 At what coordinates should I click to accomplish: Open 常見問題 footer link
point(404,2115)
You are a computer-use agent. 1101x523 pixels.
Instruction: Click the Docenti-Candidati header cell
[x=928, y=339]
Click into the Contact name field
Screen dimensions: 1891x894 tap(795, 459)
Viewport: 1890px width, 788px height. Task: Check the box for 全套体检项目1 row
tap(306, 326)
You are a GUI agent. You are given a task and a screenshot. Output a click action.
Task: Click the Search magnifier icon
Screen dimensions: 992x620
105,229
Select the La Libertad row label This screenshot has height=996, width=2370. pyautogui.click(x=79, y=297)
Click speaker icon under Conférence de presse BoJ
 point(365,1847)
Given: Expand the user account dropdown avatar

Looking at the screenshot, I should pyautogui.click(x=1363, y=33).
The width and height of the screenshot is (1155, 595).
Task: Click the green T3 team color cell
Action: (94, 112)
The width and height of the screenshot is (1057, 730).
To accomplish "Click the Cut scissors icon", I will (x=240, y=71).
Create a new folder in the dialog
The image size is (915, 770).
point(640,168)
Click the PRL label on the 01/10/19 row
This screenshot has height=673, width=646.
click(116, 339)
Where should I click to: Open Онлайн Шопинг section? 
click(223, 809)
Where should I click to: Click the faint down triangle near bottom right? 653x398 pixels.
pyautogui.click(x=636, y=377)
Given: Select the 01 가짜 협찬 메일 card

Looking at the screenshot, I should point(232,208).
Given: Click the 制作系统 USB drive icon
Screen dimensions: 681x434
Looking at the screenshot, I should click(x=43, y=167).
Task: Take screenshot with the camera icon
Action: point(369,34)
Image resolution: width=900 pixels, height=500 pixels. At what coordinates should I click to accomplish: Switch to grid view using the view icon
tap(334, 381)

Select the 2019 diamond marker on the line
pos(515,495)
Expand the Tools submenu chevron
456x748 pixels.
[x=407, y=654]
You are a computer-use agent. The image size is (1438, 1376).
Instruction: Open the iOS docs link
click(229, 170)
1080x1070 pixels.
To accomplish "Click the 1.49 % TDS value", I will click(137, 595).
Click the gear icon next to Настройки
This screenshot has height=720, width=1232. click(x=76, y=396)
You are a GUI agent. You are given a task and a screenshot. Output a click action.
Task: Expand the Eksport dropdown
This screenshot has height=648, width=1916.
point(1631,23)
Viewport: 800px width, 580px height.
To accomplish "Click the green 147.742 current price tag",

——

Take the entries above and transcribe them in full.

#### [EXERCISE ANSWER]
 At what coordinates should I click to accomplish: Open 常見問題 footer link
point(404,2115)
You are a computer-use agent. 1101x523 pixels.
Instruction: Click the Docenti-Candidati header cell
[x=928, y=339]
Click into the Contact name field
Screen dimensions: 1891x894 tap(795, 459)
Viewport: 1890px width, 788px height. Task: Check the box for 全套体检项目1 row
tap(306, 326)
You are a GUI agent. You are given a task and a screenshot. Output a click action.
Task: Click the Search magnifier icon
Screen dimensions: 992x620
105,229
Select the La Libertad row label This screenshot has height=996, width=2370. pyautogui.click(x=79, y=297)
Click speaker icon under Conférence de presse BoJ
 point(365,1847)
Given: Expand the user account dropdown avatar

Looking at the screenshot, I should pyautogui.click(x=1363, y=33).
The width and height of the screenshot is (1155, 595).
Task: Click the green T3 team color cell
Action: (94, 112)
The width and height of the screenshot is (1057, 730).
To accomplish "Click the Cut scissors icon", I will (x=240, y=71).
Create a new folder in the dialog
The image size is (915, 770).
point(640,168)
Click the PRL label on the 01/10/19 row
This screenshot has height=673, width=646.
click(116, 339)
Where should I click to: Open Онлайн Шопинг section? 
click(223, 809)
Where should I click to: Click the faint down triangle near bottom right? 653x398 pixels.
pyautogui.click(x=636, y=377)
Given: Select the 01 가짜 협찬 메일 card

Looking at the screenshot, I should point(232,208).
Given: Click the 制作系统 USB drive icon
Screen dimensions: 681x434
Looking at the screenshot, I should click(x=43, y=167).
Task: Take screenshot with the camera icon
Action: point(369,34)
Image resolution: width=900 pixels, height=500 pixels. At what coordinates should I click to accomplish: Switch to grid view using the view icon
tap(334, 381)

Select the 2019 diamond marker on the line
pos(515,495)
Expand the Tools submenu chevron
456x748 pixels.
[x=407, y=654]
You are a computer-use agent. The image size is (1438, 1376).
Instruction: Open the iOS docs link
click(229, 170)
1080x1070 pixels.
To accomplish "Click the 1.49 % TDS value", I will click(137, 595).
Click the gear icon next to Настройки
This screenshot has height=720, width=1232. click(x=76, y=396)
You are a GUI agent. You are given a task and a screenshot. Output a click action.
Task: Expand the Eksport dropdown
This screenshot has height=648, width=1916.
point(1631,23)
Viewport: 800px width, 580px height.
To accomplish "Click the green 147.742 current price tag",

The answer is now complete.